Bronfman was praised in the comments by users and fellow influencers for her inspiring words.

"@hannahbronfman I’ve been following you for a while. We love your Blackness, see your Blackness and appreciate your Blackness. Let them curls play! As always, thank you for sharing sis," one user wrote.

Another said, "Thank you for sharing and shedding light on this for others to know our reality. Beautiful curly, straight and everything in between. ❤️😊."

The DJ and HBFIT founder has also been vocal about her experience with racism as protests around the world emerge in the fight against police brutality and systemic racism following the May 25 death of Floyd, who died while in police custody in Minneapolis after an officer knelt on his neck for several minutes as he cried out for help.

In a recent post, Bronfman opened up about being called the N-word when she was just 12 years old.

"The first time I was called the N-word was when I was 12 by my best friend. She had written it in her notebook and I borrowed it for a class and saw she had used a page for a "dear diary" post. I was shocked, horrified and betrayed but I was prepared I was prepared because my mom told me from a young age that I would have to be careful, that my skin color was beautiful but that not everyone would respect it," she captioned a childhood photo of herself, going on to say that the experience "will be with me every day for the rest of my life, and my future children’s lives."
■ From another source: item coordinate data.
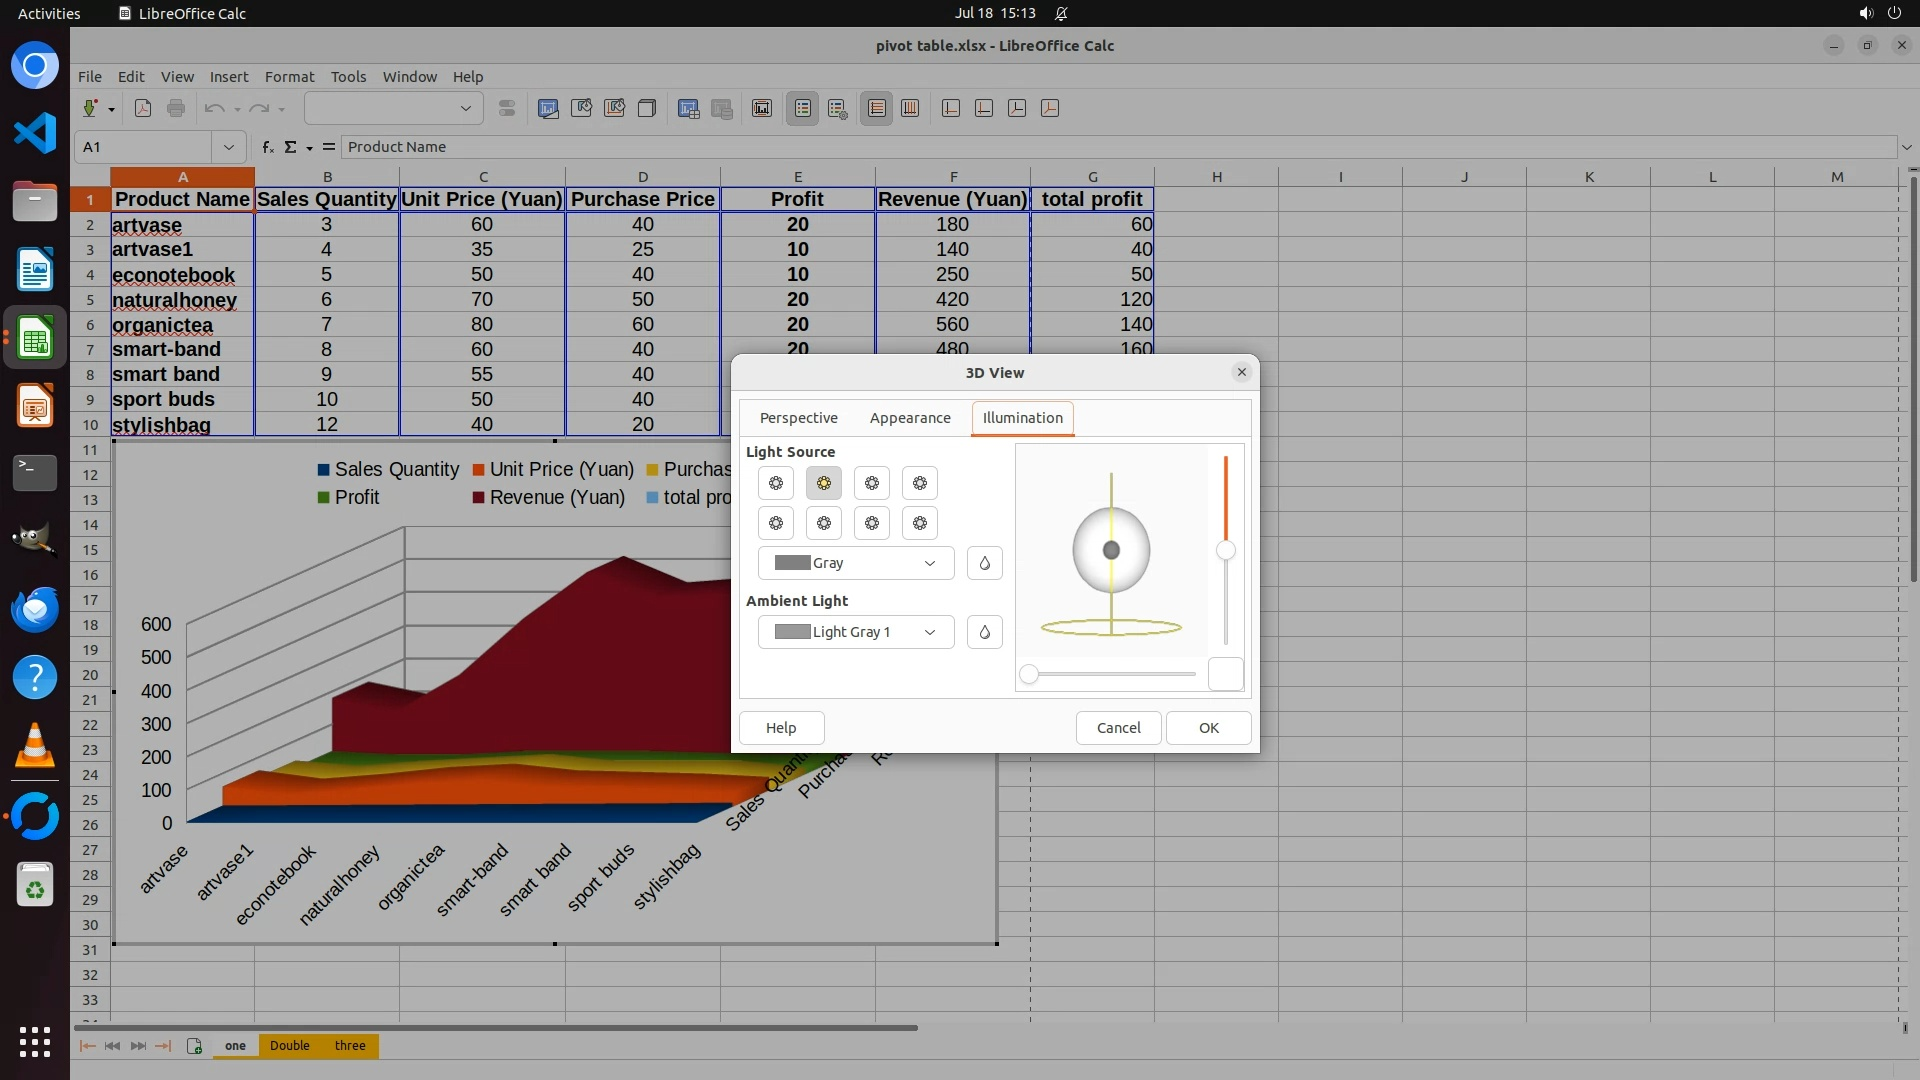1920x1080 pixels.
Task: Click the Legend On/Off toolbar icon
Action: pos(803,108)
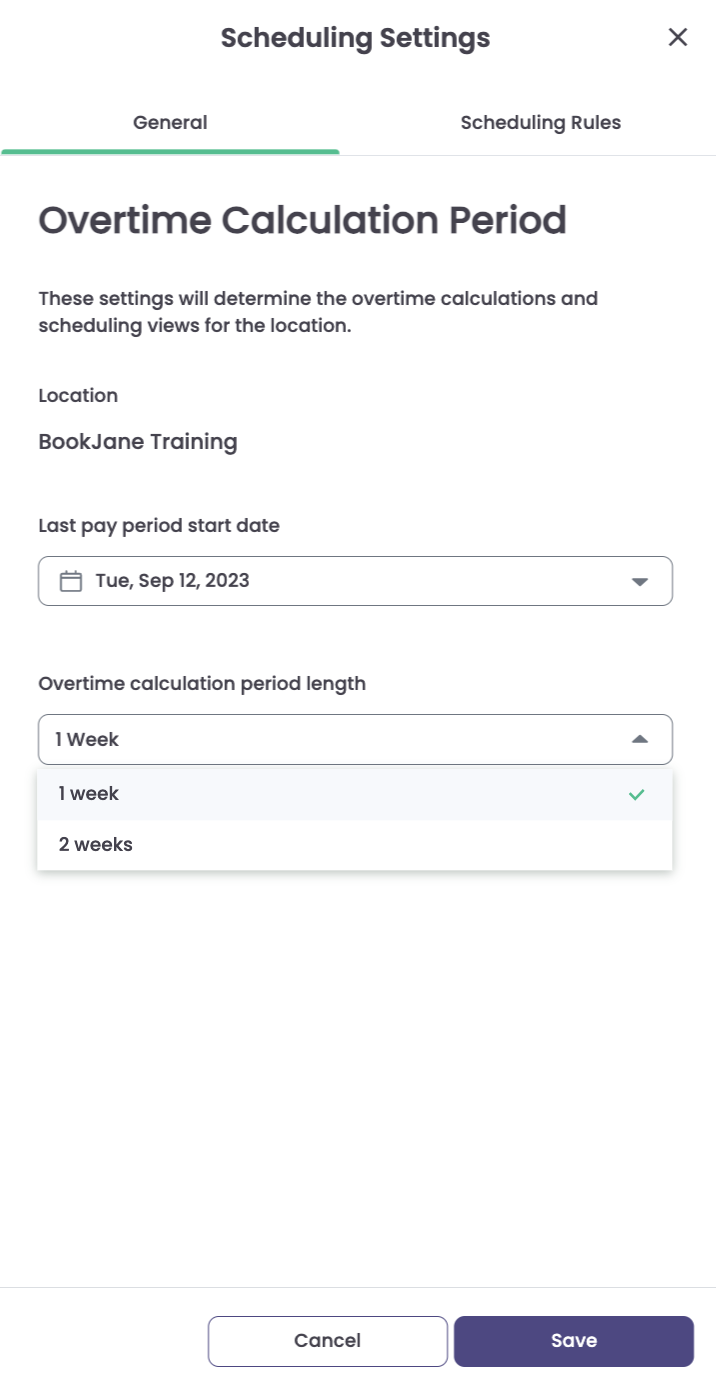Save the scheduling settings
This screenshot has width=716, height=1382.
(573, 1341)
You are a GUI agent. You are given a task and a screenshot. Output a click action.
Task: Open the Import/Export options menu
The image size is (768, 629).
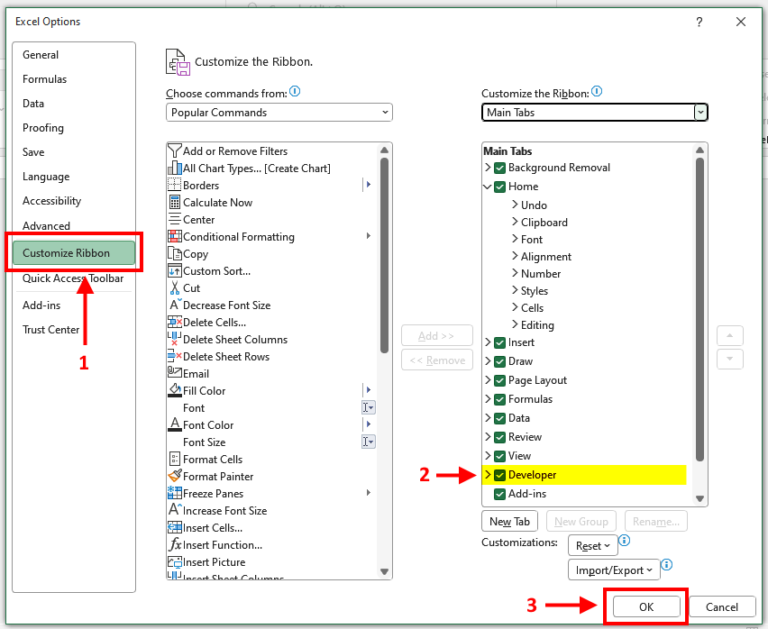[x=614, y=570]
"And I am so PROUD because us black girls are magic and we are beautiful and WE know it, but what I’m hoping is that the rest of the world catches on quick in this moment," she said. "My story is beautiful but it may have been different if my best friend’s parents had sat her down and had the conversations we’re having today.

And like Bronfman, Today host Shienelle Jones recently opened up about embracing her natural hair and gaining the confidence to show off her natural hair texture on national television.

While shooting the morning show remotely from her home due to the coronavirus (COVID-19) pandemic, Jones decided that now was the perfect time to give the natural look a shot. With the help of celebrity hairstylist Takisha Sturdivant-Drew, who works with everyone from Kerry Washington to Yara Shahidi, Jones tried a natural look and filmed herself styling it for a Today segment.

"We video chatted and [Takisha] walked me through what’s known as a 'twist out,' a method of twisting hair piece-by-piece," she explained before admitting, "And I have to be honest: When I took out the twists Monday morning, I was really nervous!"

Despite her nerves, Jones fell in love with her new hairstyle. "I took the jump and I’m so glad I did," she said. But the process of embracing coily texture in the public eye was still an emotional experience for the star.

"I realized, particularly as an African American woman on network news, it’s not something you see often — and it’s definitely a 'step' that is long overdue for me personally," Jones said of seeing women with natural hair texture on television. "I felt obligated to call my executive producer before I went on-air — just to let her know that I was a bit nervous — and when we FaceTimed, her eyes lit up. She told me she loved it."

To help combat systemic racism, consider learning from or donating to these organizations:

• Campaign Zero (joincampaignzero.org) which works to end police brutality in America through research-proven strategies.

• ColorofChange.org works to make government more responsive to racial disparities.

• National Cares Mentoring Movement (caresmentoring.org) provides social and academic support to help black youth succeed in college and beyond.